▶ **Assignment**: Go to the line in the data below that contains "Click the dot". Write it out exactly, along with every later line through the last, and nothing else.

▶ **Data**:
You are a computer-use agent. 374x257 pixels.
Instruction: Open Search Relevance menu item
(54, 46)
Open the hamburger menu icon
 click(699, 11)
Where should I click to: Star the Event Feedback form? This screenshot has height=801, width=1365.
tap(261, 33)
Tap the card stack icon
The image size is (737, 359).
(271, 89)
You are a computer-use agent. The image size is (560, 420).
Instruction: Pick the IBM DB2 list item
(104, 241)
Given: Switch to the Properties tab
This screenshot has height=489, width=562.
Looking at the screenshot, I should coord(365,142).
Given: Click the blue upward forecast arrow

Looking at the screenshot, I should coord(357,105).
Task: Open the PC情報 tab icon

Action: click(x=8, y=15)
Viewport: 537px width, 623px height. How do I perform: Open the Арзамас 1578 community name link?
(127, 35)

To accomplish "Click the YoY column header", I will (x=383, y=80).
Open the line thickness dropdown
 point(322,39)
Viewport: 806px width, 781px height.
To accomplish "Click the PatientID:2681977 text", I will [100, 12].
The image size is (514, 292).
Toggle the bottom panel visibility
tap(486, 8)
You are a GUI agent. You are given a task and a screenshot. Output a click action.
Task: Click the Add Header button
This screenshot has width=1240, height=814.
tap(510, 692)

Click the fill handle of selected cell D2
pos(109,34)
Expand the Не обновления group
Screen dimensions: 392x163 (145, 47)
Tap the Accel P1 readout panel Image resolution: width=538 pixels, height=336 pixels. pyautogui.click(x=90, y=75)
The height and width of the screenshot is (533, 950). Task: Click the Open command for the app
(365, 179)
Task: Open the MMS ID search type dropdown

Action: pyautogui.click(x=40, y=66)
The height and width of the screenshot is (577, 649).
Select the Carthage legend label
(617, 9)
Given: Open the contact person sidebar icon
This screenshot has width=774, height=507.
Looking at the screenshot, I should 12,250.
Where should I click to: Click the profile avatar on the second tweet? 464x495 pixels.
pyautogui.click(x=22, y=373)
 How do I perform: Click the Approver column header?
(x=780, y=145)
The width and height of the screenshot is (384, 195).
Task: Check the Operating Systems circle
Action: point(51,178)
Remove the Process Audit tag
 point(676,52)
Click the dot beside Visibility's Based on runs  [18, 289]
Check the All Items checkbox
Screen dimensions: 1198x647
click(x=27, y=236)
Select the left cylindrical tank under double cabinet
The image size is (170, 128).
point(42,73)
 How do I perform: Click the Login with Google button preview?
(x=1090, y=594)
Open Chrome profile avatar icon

▶ **Task result**:
Click the dot beside Visibility's Based on runs  [18, 289]
Check the All Items checkbox
Screen dimensions: 1198x647
click(x=27, y=236)
Select the left cylindrical tank under double cabinet
The image size is (170, 128).
point(42,73)
 How do I perform: Click the Login with Google button preview?
(x=1090, y=594)
Open Chrome profile avatar icon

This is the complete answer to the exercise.